Деды и прадеды - [27]
— Простите.
За закрытой дверью, в комнате, освещенной косым лучом лунного света, женщина спокойно смотрит в вечность.
Боль клубком сцепилась с каким-то резким запахом, и Филиппов не мог определить, что же больше мешало ему падать в медленно вращавшийся и извивавшийся угольно-чёрный колодец. Он открыл глаза, и несколько знакомых лиц постепенно проявились на фоне плывущего потолка.
— Ай да молодец!
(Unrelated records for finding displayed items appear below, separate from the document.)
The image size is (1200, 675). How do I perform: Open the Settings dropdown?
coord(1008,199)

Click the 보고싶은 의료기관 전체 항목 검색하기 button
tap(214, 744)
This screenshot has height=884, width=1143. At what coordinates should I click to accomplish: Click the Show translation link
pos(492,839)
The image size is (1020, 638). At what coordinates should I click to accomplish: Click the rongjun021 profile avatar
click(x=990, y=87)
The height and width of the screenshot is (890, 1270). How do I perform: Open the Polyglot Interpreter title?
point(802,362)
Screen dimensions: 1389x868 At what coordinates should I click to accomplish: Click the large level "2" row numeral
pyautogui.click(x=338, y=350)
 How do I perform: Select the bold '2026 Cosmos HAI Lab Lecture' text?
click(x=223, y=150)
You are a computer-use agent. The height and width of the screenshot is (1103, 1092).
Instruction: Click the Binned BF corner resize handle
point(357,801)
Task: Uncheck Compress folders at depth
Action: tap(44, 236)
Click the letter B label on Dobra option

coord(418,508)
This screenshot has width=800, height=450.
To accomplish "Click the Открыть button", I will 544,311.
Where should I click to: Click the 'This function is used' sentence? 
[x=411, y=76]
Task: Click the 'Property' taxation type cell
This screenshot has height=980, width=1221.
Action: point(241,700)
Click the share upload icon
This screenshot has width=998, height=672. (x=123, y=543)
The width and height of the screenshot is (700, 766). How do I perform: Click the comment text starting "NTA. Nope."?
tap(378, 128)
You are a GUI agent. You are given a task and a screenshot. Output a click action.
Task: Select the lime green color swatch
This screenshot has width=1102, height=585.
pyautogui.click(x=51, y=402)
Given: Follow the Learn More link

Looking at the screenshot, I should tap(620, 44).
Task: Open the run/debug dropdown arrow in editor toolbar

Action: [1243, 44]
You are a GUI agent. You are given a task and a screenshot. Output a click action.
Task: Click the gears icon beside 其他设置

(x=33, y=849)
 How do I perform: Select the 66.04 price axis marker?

Очухался! — он услышал знакомый бас бригадира Четвертакова.
Обычно угрюмый, седой, высохший дядька расчувствованно склонился над ним.
— Где я?
— Здесь, в ремонтном. Ребята тебя принесли сюда. Там опасно. Горит пока.
— Ноги… — он рванулся, — Ноги целы?!
— И ноги целы, и руки твои, Толя, целы, и голова твоя цела, лётчик ты наш.
— Я… Я упал. Вроде… упал…
— Ты? Ты не просто упал, ты налетался. Крупнокалиберный сдул тебя. Вон на набережной сколько порушило. А ты в трюм слетал, семь этажей, считай, полёт. Повезло тебе. А Морковкину — нет.
— Что? Что вы говорите? Голова очень болит, я слышу плохо.
— Ты вместе со всем железом на Витьку упал, он внизу варил, ему хребет перебило в трех местах, думали и тебе каюк. Думали — неживой. Да, видать, судьба тебе такая — одного ломает, другого в люльке носит.
— А сколько сейчас? Время сколько?! — обожгло Филиппова.
— Да, поди, уже часов пять, вечер уже, ночь считай. Темно уже.
— Как?! Как — пять? Нельзя пять! Нельзя! — он рванулся и вскрикнул, на губах выкашлялась розовая пена. — Мне… Мне идти надо. Мне срочно…
— Стой, дура! Стой! Держите его, ребята! Он так себе последние ребра переломает!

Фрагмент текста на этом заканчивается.